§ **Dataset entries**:

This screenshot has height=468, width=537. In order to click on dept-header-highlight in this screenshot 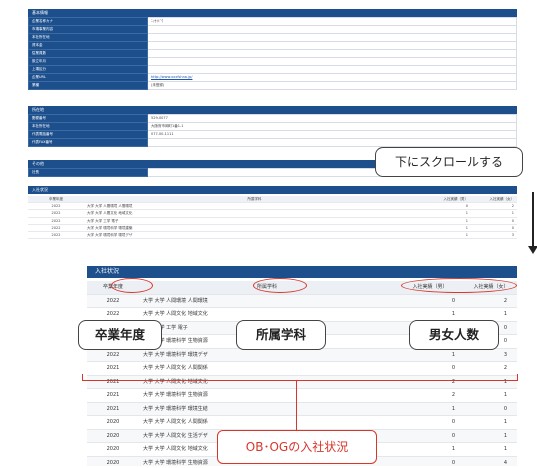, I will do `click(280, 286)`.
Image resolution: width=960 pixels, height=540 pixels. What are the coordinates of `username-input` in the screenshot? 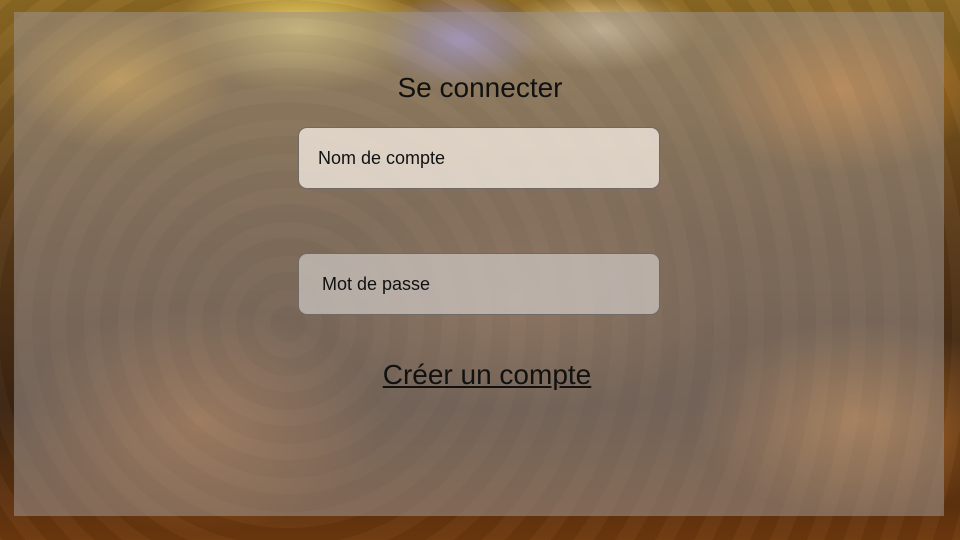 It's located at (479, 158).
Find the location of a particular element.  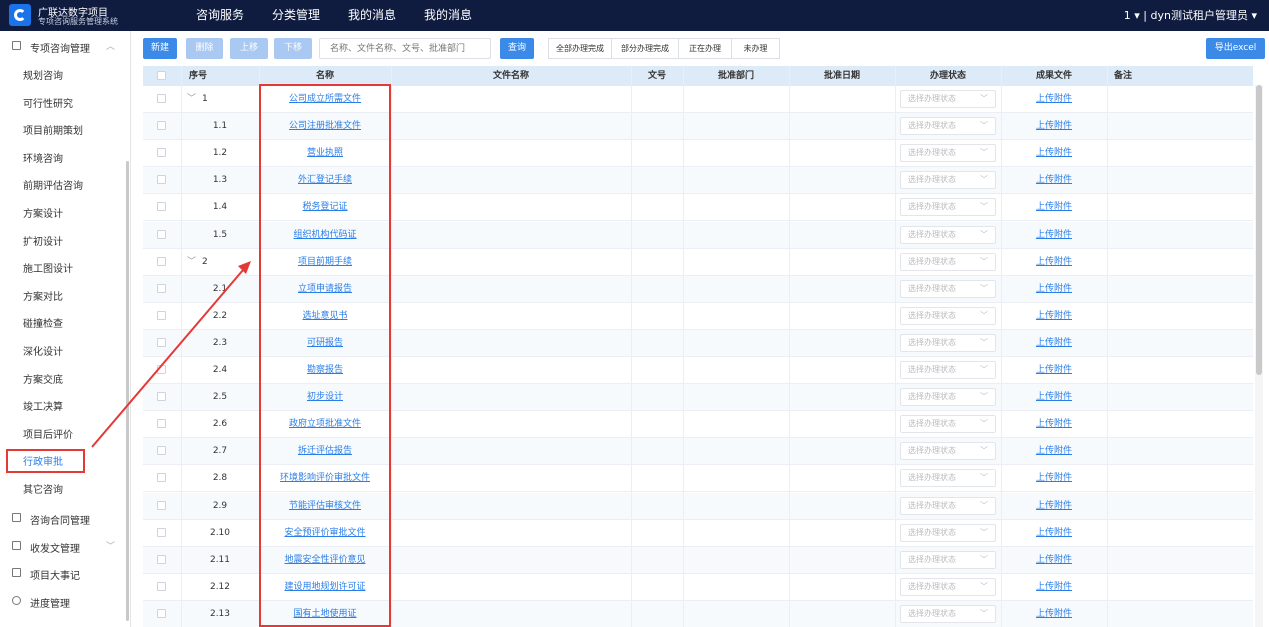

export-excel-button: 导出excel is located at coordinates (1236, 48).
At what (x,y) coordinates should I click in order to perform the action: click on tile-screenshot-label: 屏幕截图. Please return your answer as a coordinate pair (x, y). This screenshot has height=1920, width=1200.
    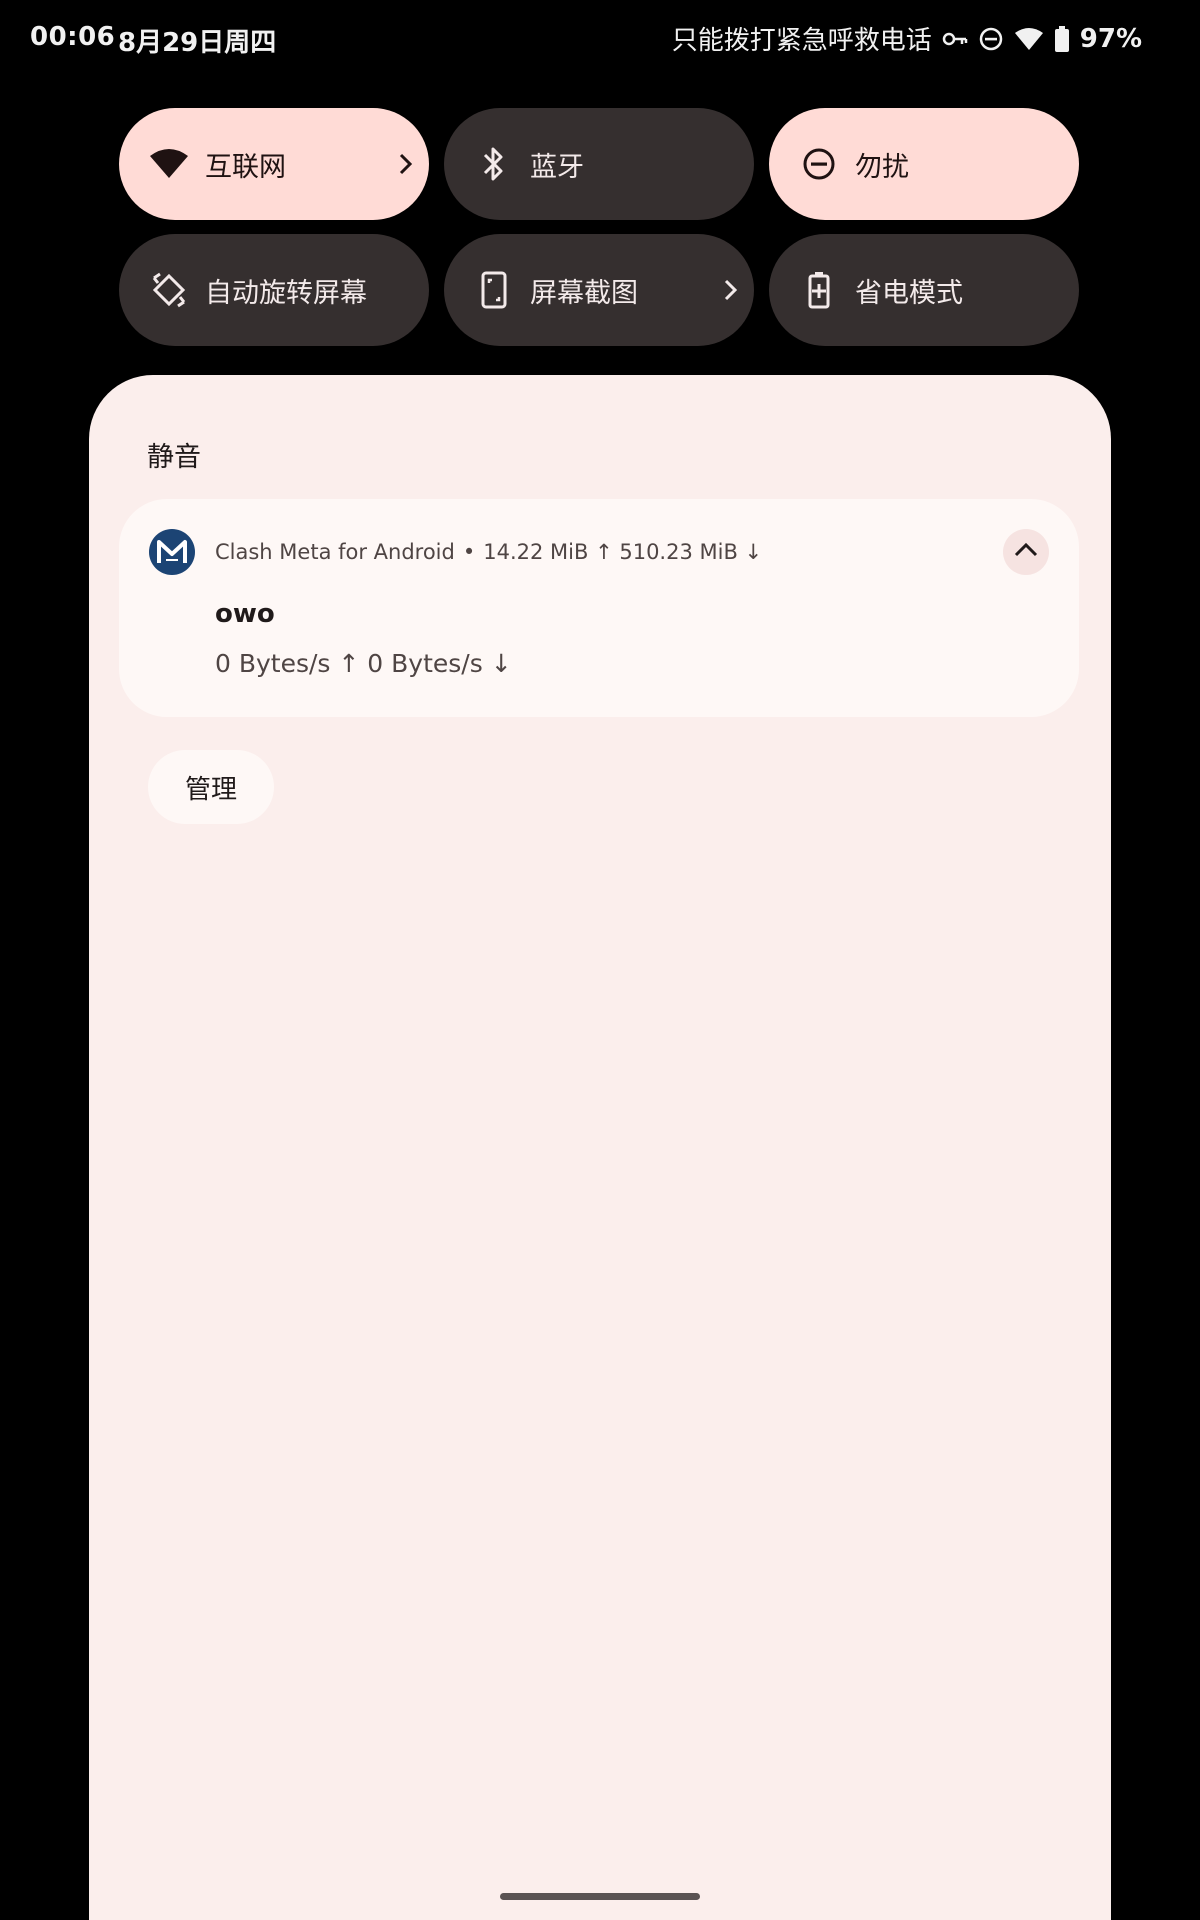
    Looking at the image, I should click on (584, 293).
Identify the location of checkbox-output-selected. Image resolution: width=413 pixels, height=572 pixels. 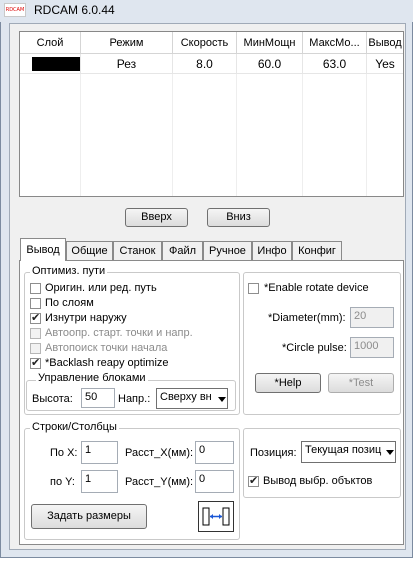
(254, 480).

§ **ASSIGNED TASK**: Count the lines in the material above that contain the word "should", and reply with the number alone.

§ **YOUR SOLUTION**: 2